DATA LISTING START

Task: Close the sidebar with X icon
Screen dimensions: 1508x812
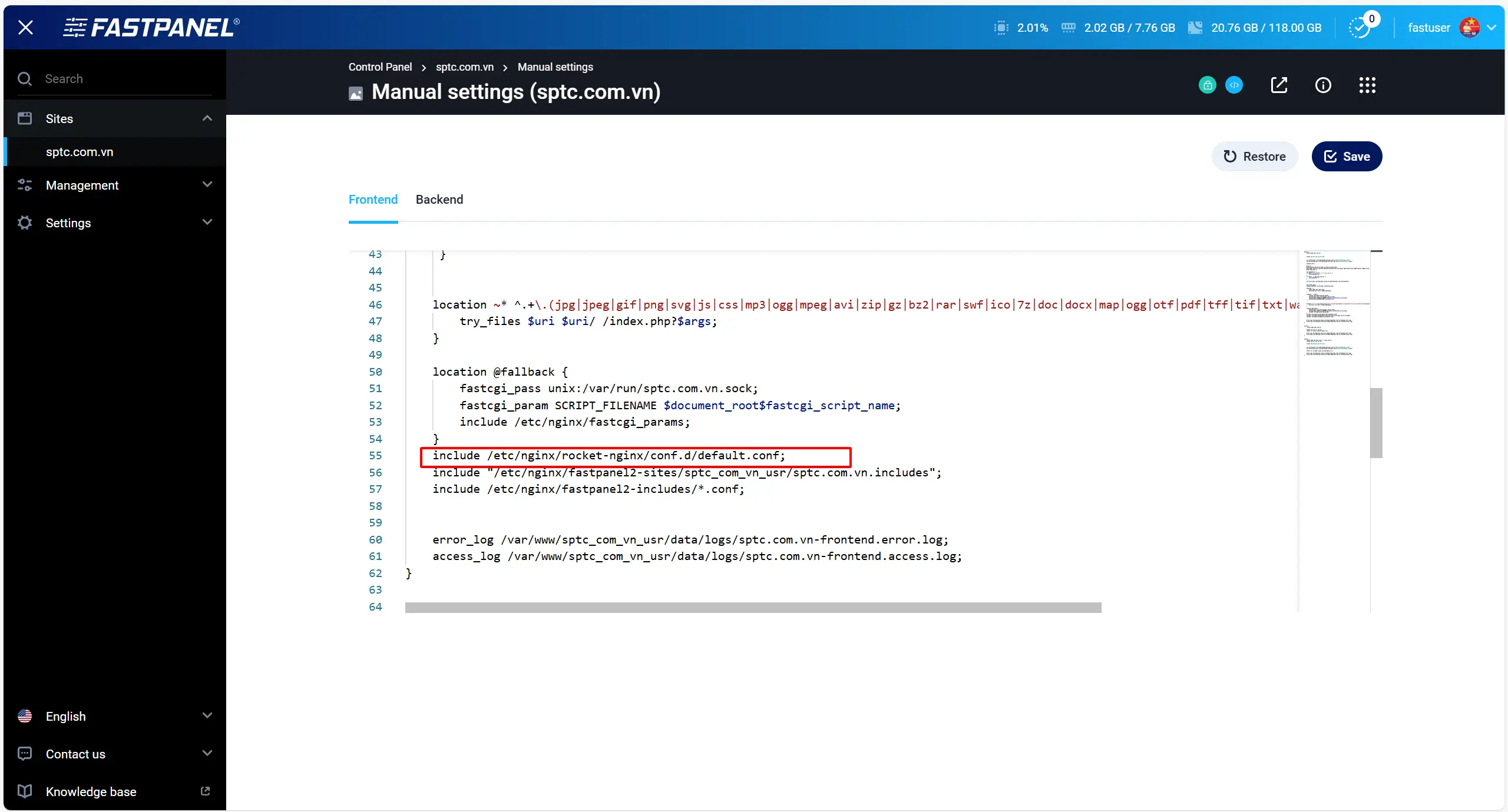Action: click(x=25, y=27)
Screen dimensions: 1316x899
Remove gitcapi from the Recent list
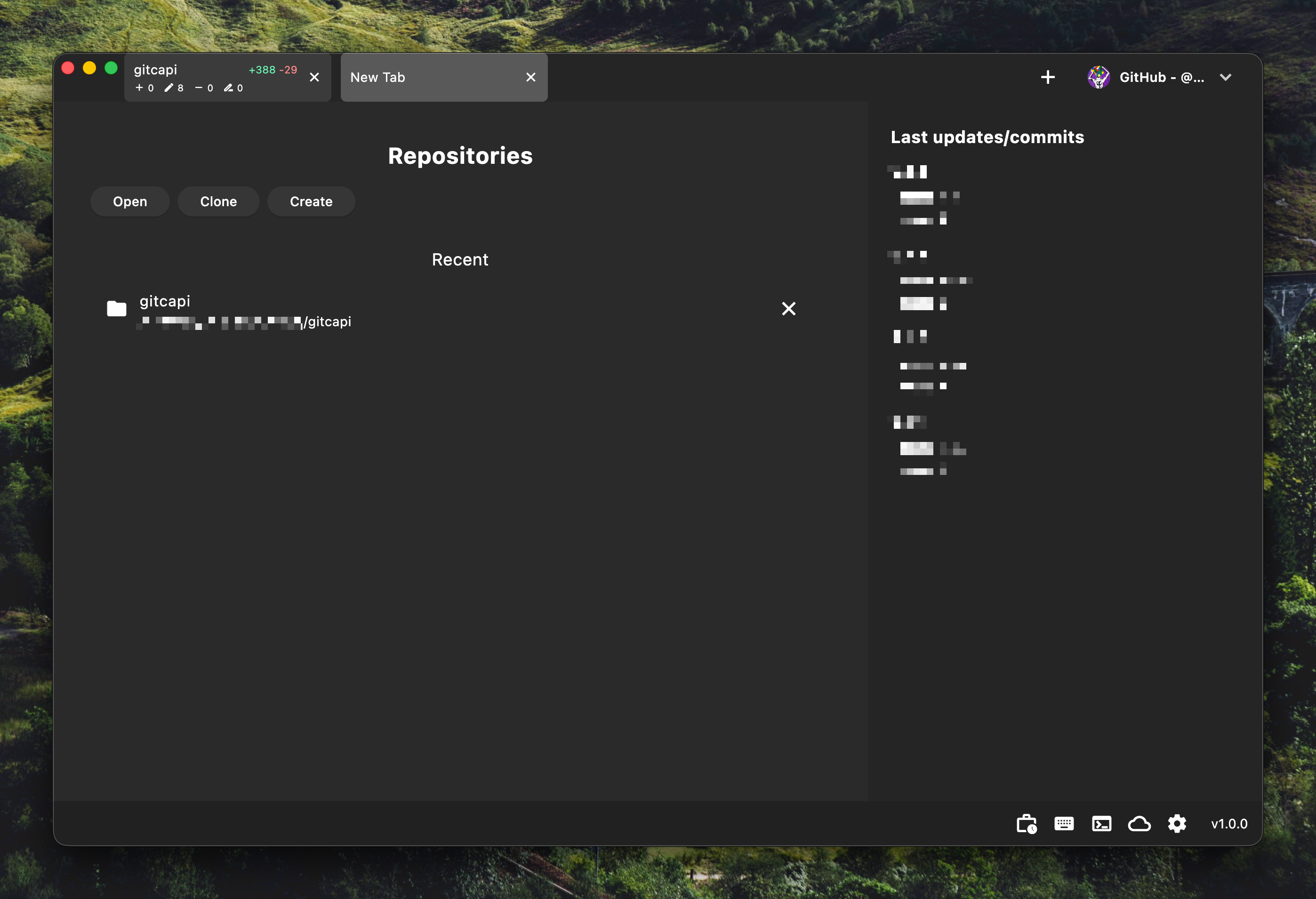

DATA LISTING END

[TASK PROMPT]
Please set down the whole listing above exactly and skip every picture.

[RESPONSE]
Task: Close the sidebar with X icon
Screen dimensions: 1508x812
Action: click(x=25, y=27)
Screen dimensions: 1316x899
Remove gitcapi from the Recent list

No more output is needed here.